Museum Treasures - AI at the National Museum in Warsaw

Table of contents

Object recognition is common for street and satellite photos, diagram analysis and text recognition. After the DS team, including several deepsense.ai data scientists, took first place in the National Museum in Warsaw’s HackArt hackathon, designing a “Museum Treasures” game, the technique may soon be used to popularize art and culture, too. In May 2018, the National Museum in Warsaw organized its HackArt hackathon. The task was to combine seemingly disparate fields: museology, art history and artificial intelligence. The goal of HackArt was to create tools: AI-based applications, bots and plug-ins that could help solve challenges the museum set.

The idea

Our focus was on the target group of parents and children, and on answering the questions of:

How to encourage families to visit the museum
How to make the visit interesting for children
How to build interest, among children and their parents, in the museum’s resources.

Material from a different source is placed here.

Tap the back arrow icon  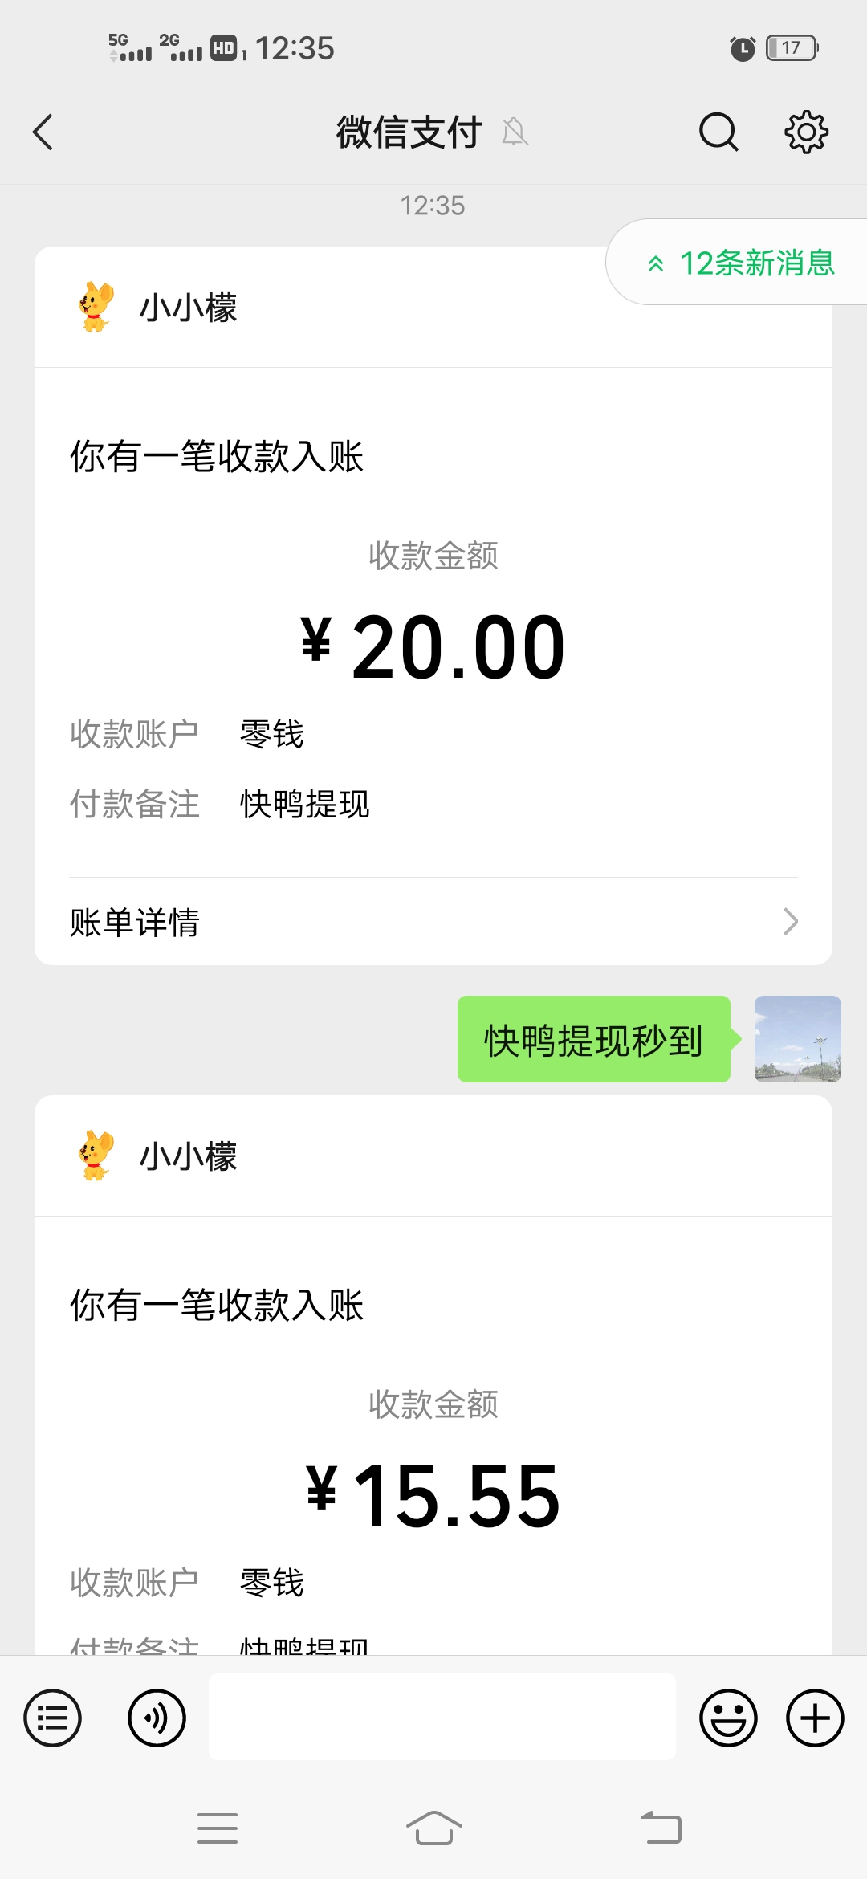click(x=43, y=132)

Somewhere along the way the idea of scavenger hunts came up, along with augmented reality games of record-breaking popularity, including Ingress and PokemonGO. Ingress players visiting a city fight for portals to another world. In PokemonGo, players look for pokemon in the least expected places. That’s how the idea for the “Museum Treasures” game came about: A game in which children and parents get a map with fragments of paintings belonging to particular categories (animals or trees, for example). Armed with their maps, they then find the paintings that contain the fragments. The game’s formula was simple, but we wanted it also to be individualized and constantly changing. It was essential that parents with children be able to play it multiple times and that families searching for the treasures in the museum follow a number of “paths”. How could we go about doing that? The solution ended up using AI.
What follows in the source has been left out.